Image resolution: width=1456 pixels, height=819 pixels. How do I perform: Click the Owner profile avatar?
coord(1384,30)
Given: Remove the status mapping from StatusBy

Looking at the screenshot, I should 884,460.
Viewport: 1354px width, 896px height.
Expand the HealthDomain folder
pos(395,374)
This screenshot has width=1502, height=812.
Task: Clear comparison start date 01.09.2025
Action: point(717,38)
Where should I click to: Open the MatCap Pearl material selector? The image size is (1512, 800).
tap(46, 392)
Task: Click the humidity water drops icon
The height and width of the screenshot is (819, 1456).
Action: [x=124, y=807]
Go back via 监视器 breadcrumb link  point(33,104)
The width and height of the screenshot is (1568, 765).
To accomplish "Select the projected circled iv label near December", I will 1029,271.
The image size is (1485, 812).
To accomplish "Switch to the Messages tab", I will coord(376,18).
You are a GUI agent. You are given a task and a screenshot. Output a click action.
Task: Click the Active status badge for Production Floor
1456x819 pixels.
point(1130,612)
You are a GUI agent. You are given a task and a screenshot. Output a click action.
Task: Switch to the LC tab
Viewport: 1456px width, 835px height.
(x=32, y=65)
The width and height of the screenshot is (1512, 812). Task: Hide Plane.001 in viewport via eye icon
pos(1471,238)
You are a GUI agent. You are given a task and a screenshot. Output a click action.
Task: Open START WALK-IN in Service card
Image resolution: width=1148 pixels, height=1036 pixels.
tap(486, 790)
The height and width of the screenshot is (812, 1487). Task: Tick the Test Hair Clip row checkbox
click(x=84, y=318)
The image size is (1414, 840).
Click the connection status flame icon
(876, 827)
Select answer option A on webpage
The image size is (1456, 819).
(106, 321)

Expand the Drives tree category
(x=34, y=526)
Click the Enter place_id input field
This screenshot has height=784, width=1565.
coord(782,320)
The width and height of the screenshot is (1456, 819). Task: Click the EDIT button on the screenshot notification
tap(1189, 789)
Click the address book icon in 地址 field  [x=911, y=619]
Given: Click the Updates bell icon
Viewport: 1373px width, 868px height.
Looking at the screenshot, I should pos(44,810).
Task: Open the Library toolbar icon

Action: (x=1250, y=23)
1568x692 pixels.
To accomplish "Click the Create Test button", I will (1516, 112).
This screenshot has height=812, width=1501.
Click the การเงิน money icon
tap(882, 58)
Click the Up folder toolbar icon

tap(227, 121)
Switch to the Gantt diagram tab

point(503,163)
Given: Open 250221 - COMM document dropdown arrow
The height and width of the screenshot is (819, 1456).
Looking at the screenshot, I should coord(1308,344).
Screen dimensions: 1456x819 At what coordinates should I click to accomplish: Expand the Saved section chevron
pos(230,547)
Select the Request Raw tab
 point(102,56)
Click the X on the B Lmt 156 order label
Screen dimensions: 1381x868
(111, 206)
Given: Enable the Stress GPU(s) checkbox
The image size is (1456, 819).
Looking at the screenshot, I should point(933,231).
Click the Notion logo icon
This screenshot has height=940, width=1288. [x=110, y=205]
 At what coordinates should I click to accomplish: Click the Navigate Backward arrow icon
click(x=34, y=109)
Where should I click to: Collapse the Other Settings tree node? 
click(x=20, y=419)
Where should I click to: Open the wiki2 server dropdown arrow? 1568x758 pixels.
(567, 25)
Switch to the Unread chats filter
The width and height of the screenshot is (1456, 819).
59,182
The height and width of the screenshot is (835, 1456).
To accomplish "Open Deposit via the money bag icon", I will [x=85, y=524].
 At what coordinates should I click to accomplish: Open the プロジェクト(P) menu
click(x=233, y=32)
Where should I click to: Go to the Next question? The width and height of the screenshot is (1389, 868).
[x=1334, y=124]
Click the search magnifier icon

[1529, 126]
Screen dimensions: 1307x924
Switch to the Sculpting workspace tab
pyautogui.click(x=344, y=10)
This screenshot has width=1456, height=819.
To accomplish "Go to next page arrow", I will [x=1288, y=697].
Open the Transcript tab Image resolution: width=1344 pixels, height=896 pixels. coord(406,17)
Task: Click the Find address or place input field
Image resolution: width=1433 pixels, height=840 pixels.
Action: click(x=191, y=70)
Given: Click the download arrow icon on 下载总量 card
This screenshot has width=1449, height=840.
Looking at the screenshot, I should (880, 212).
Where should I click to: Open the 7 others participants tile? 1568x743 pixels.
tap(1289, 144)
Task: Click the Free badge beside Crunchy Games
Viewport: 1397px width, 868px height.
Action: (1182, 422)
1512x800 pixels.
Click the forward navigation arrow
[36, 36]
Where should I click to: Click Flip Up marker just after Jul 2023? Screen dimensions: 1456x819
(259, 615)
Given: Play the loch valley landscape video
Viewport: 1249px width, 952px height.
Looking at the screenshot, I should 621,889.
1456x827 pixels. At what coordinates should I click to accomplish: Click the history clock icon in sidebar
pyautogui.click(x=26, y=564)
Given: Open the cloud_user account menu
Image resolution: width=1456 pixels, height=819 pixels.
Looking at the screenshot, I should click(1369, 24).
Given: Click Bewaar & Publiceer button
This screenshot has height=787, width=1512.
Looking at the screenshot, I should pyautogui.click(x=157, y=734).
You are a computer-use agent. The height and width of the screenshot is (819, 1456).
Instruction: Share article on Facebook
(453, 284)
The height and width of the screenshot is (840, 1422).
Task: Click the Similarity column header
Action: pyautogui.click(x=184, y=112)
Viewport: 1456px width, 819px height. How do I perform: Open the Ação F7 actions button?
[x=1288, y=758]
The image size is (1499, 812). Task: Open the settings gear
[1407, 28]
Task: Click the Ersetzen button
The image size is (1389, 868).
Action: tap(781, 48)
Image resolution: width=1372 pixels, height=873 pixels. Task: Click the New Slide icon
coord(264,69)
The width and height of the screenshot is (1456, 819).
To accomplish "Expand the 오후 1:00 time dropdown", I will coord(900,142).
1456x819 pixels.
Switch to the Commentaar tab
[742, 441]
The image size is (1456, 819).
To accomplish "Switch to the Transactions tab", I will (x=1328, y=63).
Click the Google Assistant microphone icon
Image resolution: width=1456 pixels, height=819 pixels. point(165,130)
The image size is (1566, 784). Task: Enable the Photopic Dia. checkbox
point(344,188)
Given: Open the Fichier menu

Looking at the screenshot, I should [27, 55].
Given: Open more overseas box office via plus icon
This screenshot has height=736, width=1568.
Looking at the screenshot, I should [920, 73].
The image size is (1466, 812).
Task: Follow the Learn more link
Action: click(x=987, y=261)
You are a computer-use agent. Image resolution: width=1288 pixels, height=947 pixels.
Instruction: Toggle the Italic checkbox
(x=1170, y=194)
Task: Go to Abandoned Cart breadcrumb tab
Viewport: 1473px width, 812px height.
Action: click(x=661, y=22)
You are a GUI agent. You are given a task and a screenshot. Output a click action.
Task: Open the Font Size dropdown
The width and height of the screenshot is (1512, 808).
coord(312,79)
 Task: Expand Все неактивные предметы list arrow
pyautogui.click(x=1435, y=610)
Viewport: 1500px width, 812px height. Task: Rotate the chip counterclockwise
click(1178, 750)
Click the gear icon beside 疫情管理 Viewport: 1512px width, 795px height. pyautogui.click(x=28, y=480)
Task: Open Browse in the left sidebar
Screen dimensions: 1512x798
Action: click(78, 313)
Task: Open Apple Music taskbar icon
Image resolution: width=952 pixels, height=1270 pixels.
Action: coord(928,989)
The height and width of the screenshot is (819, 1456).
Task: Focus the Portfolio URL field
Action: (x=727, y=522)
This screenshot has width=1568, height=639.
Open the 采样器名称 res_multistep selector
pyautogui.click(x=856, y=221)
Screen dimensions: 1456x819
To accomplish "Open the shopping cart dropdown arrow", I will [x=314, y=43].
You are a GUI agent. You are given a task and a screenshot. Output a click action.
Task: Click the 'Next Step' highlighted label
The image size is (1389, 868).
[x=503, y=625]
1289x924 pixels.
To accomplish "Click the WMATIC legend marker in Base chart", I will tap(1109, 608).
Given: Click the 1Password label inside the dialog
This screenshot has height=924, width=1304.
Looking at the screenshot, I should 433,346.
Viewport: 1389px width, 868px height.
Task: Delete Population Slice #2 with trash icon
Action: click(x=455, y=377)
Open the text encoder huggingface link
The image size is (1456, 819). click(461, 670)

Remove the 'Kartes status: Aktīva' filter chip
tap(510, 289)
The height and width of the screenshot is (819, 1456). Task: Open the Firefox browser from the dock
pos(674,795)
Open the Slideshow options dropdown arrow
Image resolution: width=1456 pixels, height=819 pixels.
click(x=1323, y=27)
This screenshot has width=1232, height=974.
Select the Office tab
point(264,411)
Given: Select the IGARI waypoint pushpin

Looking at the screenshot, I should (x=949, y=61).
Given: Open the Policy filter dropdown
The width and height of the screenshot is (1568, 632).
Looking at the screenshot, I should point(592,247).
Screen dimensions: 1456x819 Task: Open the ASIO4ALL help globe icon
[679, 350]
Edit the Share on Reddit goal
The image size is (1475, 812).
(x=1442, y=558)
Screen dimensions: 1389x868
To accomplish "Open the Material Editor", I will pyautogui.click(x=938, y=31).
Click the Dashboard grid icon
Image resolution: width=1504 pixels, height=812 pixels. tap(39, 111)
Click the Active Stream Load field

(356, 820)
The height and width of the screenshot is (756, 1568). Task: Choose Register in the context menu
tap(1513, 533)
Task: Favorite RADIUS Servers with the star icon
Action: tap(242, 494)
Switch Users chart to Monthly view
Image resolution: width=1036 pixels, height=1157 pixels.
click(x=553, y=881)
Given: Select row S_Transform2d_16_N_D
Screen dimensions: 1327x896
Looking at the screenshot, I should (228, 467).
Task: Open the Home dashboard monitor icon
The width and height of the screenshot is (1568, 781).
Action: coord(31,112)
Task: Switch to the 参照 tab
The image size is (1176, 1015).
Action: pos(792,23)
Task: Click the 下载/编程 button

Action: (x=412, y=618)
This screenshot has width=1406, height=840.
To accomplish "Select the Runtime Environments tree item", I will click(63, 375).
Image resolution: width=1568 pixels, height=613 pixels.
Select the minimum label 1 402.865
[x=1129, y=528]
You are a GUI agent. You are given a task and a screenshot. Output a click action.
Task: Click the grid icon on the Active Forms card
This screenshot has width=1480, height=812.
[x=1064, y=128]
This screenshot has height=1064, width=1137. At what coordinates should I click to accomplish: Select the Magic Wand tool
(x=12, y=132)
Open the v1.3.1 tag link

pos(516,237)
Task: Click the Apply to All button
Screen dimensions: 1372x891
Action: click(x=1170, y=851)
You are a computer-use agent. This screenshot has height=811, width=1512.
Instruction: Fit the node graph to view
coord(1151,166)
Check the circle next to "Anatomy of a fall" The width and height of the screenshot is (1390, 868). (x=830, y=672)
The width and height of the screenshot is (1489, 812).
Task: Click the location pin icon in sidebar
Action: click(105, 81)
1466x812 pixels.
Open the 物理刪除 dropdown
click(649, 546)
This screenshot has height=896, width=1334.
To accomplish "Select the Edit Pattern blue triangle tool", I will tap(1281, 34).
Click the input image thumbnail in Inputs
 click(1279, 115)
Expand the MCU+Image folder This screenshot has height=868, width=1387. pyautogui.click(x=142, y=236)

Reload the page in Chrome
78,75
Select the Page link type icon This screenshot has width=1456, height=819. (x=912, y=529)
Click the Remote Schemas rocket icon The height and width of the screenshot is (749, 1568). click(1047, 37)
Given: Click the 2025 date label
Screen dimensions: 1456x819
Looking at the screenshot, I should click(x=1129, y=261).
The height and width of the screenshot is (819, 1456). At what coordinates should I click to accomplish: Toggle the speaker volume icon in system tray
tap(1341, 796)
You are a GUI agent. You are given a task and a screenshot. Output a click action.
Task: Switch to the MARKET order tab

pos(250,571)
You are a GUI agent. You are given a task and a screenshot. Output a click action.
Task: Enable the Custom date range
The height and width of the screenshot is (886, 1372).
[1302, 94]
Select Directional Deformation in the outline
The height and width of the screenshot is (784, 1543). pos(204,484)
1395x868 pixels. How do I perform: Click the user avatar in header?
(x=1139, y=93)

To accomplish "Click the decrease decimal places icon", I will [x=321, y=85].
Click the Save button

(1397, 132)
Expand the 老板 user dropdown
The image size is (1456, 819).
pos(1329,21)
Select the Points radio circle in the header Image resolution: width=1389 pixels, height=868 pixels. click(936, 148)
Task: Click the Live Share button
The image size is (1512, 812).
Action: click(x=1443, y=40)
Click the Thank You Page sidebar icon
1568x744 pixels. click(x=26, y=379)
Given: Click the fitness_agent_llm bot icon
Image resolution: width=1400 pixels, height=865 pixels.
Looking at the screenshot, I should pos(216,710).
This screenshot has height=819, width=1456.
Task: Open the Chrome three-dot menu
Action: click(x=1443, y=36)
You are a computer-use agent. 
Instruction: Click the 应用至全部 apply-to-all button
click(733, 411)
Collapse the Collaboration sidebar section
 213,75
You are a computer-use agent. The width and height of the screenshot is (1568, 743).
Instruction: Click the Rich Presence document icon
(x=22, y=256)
* * * *
What the task requires → Show every line of the listing that includes the word "beside".

Answer below →
Task: Click the Free badge beside Crunchy Games
Click the gear icon beside 疫情管理 Viewport: 1512px width, 795px height. pyautogui.click(x=28, y=480)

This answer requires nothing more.